[drupal-devel] [bug] Prevent browser page caching of dynamic content
mathias
drupal-devel at drupal.org
Fri Mar 11 04:52:41 UTC 2005
Issue status update for http://drupal.org/node/5900
Project: Drupal
Version: cvs
-Component: user system
+Component: other
Category: bug reports
Priority: critical
Assigned to: mathias
Reported by: christianlong at christianlong.com
Updated by: mathias
Status: patch
Attachment: http://drupal.org/files/issues/control-browser-caching_1.patch (698 bytes)
I figured it out.
Let's assume for a moment that we're using Drupal caching and the cache
table is empty. A page is requested and the browser and Drupal both
cache it. On the next request Drupal pulls the page from its cache and
all of a sudden the browser sees a different set of headers sent for
the same page (such as an etag and gzip header), so another HTTP 200
response is invoked. Finally on the third request for the same page,
everything lines up and a HTTP 304 is emitted, saving valuable
bandwidth. This is true for subsequent requests until the Drupal cache
is cleared.
The caching problem is a result of some browsers getting confused
between the first and second requests for the same page. Sending 304s
for a page that has multiple cached copies confuses the heck out of
some browsers. In the case of Safari, it tries to resolve this by
displaying the most recent copy it has (even if the server told it not
to cache that copy). Other browsers just show their last known
cacheable copy which is still wrong.
The solution is to explicitly tell the browser when to cache a page
that will be 304'd later on. In Drupal talk, this means the browser
shouldn't cache a request that isn't also in the Drupal cache table.

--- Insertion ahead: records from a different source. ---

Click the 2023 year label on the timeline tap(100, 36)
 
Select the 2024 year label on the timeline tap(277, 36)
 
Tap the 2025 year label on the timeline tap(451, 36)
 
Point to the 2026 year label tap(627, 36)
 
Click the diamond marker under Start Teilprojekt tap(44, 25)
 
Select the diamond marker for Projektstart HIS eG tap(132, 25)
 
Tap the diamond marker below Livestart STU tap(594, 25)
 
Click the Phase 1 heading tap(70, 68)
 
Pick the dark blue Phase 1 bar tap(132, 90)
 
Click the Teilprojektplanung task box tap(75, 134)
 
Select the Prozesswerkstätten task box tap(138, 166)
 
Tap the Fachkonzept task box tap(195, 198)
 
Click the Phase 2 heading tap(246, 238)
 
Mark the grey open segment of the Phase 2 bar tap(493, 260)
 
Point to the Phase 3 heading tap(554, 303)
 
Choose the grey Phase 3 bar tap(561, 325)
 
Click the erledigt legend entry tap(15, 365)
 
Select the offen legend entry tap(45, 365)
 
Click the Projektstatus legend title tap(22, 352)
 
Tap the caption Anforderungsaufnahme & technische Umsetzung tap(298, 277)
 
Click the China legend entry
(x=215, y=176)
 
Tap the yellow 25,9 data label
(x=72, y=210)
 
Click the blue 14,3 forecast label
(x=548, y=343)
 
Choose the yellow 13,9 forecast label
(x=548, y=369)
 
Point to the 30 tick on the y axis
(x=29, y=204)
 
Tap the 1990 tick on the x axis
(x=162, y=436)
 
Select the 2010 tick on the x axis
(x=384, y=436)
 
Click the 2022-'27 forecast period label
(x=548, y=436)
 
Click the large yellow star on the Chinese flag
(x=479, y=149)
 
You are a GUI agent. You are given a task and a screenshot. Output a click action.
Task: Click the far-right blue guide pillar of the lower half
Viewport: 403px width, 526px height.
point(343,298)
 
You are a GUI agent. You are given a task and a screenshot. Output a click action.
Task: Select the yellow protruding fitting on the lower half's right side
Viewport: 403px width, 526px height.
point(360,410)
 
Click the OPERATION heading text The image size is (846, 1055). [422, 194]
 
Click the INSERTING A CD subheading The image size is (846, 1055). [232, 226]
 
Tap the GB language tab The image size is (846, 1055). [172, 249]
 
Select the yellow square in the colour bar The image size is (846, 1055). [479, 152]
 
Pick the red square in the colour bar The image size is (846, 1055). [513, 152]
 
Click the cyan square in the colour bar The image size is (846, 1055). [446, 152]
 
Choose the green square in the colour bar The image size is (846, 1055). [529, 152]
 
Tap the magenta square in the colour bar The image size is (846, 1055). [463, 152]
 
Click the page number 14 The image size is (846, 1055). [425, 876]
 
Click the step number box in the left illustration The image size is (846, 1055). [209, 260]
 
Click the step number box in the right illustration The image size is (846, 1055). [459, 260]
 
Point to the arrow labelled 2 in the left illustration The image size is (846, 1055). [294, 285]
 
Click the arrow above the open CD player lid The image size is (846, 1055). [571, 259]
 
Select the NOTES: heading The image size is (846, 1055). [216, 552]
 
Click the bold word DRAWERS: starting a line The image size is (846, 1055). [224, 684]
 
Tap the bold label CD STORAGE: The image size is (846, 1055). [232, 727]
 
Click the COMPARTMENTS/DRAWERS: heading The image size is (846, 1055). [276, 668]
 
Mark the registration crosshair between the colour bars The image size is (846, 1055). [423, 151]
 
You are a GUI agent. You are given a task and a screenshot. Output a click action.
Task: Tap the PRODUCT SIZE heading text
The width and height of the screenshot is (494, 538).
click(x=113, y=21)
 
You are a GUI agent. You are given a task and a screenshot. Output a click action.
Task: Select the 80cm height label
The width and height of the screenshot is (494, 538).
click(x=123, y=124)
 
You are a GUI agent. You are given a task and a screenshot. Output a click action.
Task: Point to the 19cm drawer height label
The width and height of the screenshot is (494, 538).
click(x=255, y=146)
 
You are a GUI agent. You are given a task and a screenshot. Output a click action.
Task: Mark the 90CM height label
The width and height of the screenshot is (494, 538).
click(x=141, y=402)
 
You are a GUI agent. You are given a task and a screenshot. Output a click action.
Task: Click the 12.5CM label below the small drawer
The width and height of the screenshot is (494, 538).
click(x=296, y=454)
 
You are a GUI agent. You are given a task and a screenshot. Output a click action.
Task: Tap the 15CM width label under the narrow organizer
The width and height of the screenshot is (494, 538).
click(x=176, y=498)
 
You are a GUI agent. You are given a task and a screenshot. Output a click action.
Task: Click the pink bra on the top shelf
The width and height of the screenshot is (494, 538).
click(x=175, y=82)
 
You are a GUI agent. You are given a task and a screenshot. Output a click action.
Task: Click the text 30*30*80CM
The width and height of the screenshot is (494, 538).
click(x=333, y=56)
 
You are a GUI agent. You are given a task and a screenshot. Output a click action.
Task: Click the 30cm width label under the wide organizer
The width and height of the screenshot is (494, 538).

In the above example this would be the first request.
mathias
Previous comments:
------------------------------------------------------------------------
February 16, 2004 - 14:44 : christianlong at christianlong.com
Attachment: http://drupal.org/files/issues/f_040214_01.txt (6.33 KB)
This bug has been discussed before, but not resolved.
http://drupal.org/node/view/1740
http://drupal.org/node/view/5686
One suggestion was to change the browser settings. That means I have
to tell all my users to change their browser cache settings. Not a
great way to run a site.
Instead, the login should just work with default browser settings.
Currently, login does not work, as described below.
I log in to my drupal site, feingold.christianlong.com, and the
logged-in home page appears, with my user name. OK.
The address bar shows
http://feingold.christianlong.com/node?PHPSESSID=867c4e2d57d290a3f59e1385249b7545
In the site menu, the "Home" link links to
http://feingold.christianlong.com/
Here's the problem: when I click on the "Home" link, the browser takes
me to the un-logged-in version of http://feingold.christianlong.com/,
which was cached when I was not logged in.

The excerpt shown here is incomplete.